Notes about implementation details of efficient in-memory databases running on multi-core systems.
Traditional disk-oriented databases assume that most of their data will not fit into RAM and a large portion of data accesses will have to read data from slow disks. However modern machines can have terabytes of RAM in them, which is enough to completely contain a very large portion of datasets. In this case the architecture of disk-oriented databases becomes suboptimal because they perform a large amount of unnecessary work (such as keeping track of and locking data pages) and pay little attention to previously insignificant concerns such as fast synchronization primitives, cache friendliness etc.
Using mmap to automatically page memory in a out to disk also appears suboptimal because the data representation on disk has to be the same as in memory, and also because the database system loses precise control and knowledge of whether pages are in memory and whether they are accessed asynchronously.
Instead of finding records by special ids, database systems can in some cases store direct pointers to wherever targer records are stored in memory, removing a level of indirection. It's also easier to have separate memory pools for fixed-length columns and variable-length columns of different sizes.

* * *

## TASKS TO COMPLETE
- a) Condense the paragraph of the in-memory databases notes that begins "Traditional disk-oriented databases assume" into a short bulleted list that keeps its main facts.
- b) From the in-memory databases notes, reproduce the passage from "Instead of finding" up to and including "of different sizes.", with no changes.
The material plays no part in this.

## INFORMATION PROVIDED
* * *

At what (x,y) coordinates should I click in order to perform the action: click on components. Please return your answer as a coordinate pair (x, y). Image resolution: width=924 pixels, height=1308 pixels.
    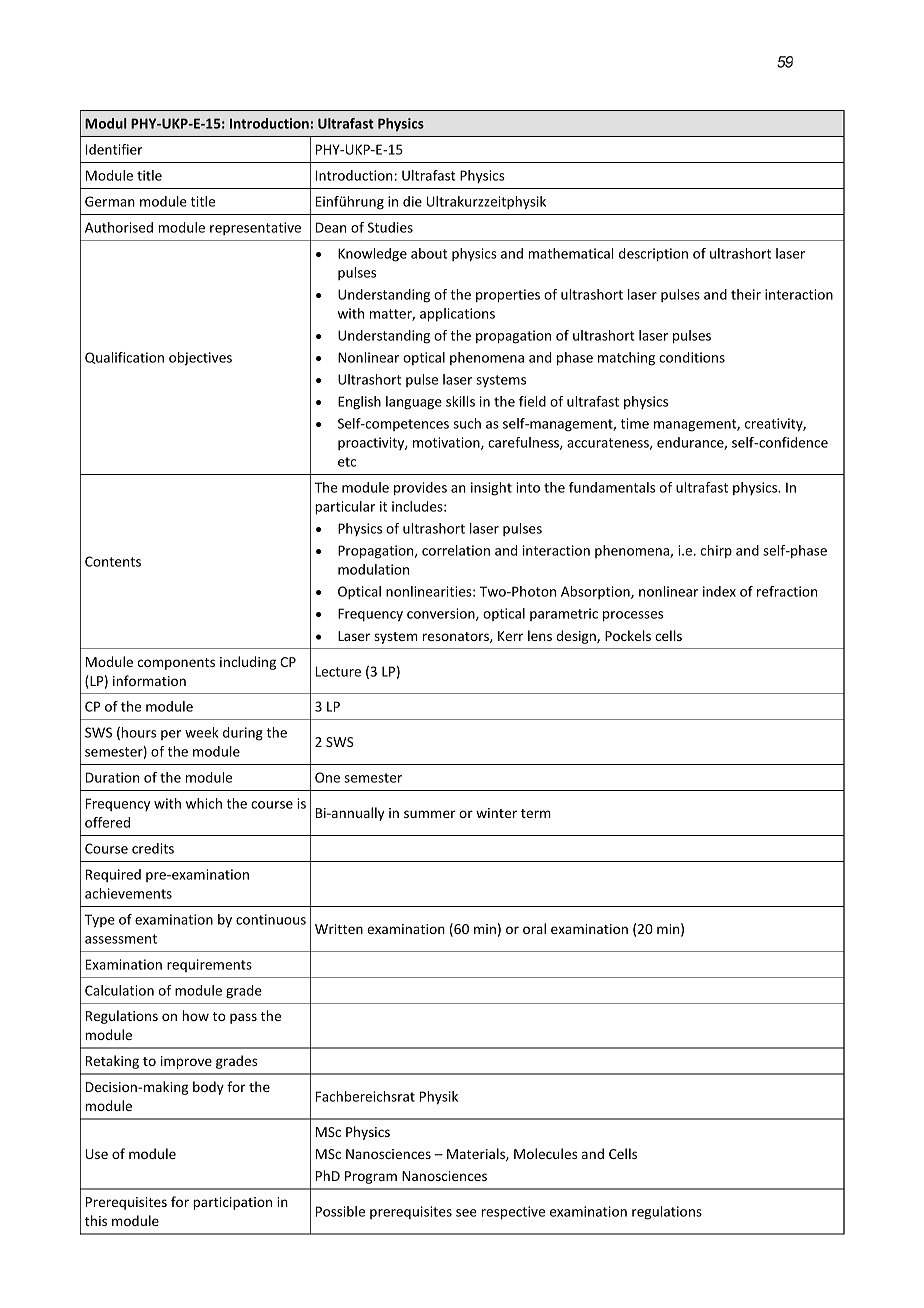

* * *

## LIST OF SOLUTIONS
- a)
- Disk-oriented databases assume most data won't fit in RAM and that many accesses will read from slow disks.
- Modern machines can hold terabytes of RAM, enough to fully contain a very large share of datasets.
- In that case, the disk-oriented design becomes suboptimal: it does much unnecessary work, such as tracking and locking data pages.
- It also neglects concerns that once mattered little, such as fast synchronization primitives and cache friendliness.

- b)
Instead of finding records by special ids, database systems can in some cases store direct pointers to wherever targer records are stored in memory, removing a level of indirection. It's also easier to have separate memory pools for fixed-length columns and variable-length columns of different sizes.